Re: PuppetDB API permissions

367 views
Skip to first unread message

Nick Lewis

unread,
Oct 26, 2012, 2:56:26 PM10/26/12
to puppet...@googlegroups.com
On Friday, October 26, 2012 7:24:18 AM UTC-7, ak0ska wrote:
Hello,

Is it possible to control from which nodes is it allowed to execute commands like "replace catalog" and "replace facts", and which nodes can only do queries (but no changes)? It seems like once someone could access the service through http or https (depending on jetty.ini settings) can do both.


Unfortunately, this isn't currently possible, though it's certainly something we'd like to provide in the future.
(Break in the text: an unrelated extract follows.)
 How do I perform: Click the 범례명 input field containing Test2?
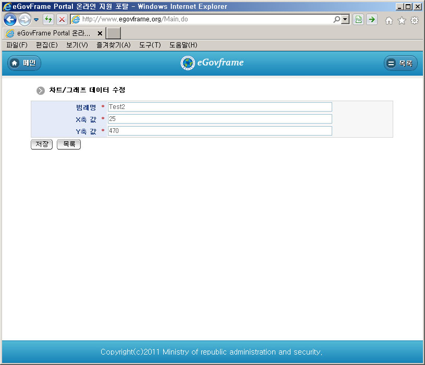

Currently the only restriction that can be made is a whitelist of certnames which are allowed to talk to the API, for both read and write alike.

Until this is supported by PuppetDB itself, you could use a proxy to allow only certain routes.

If we were to add this feature, would it be sufficient to just have "no access", "read access", and "read/write access" as categories, or would you need something more granular than that (for instance, can query metrics but not facts)?

ak0ska

unread,
Nov 7, 2012, 4:33:13 AM11/7/12
to puppet...@googlegroups.com
We're still just getting familiar with PuppetDB, so at this point it's too early to say how fine grained we need this feature to be. We've already set up a proxy (as you recommended) and this solution suites us for now.

Vaidas Jablonskis

unread,
Feb 13, 2013, 12:26:43 PM2/13/13
to puppet...@googlegroups.com
Hi Nick,

My biggest concern is that nodes can access other nodes resources stored in PuppetDB, which effectively means that parameters like passwords and other sensitive information is exposed.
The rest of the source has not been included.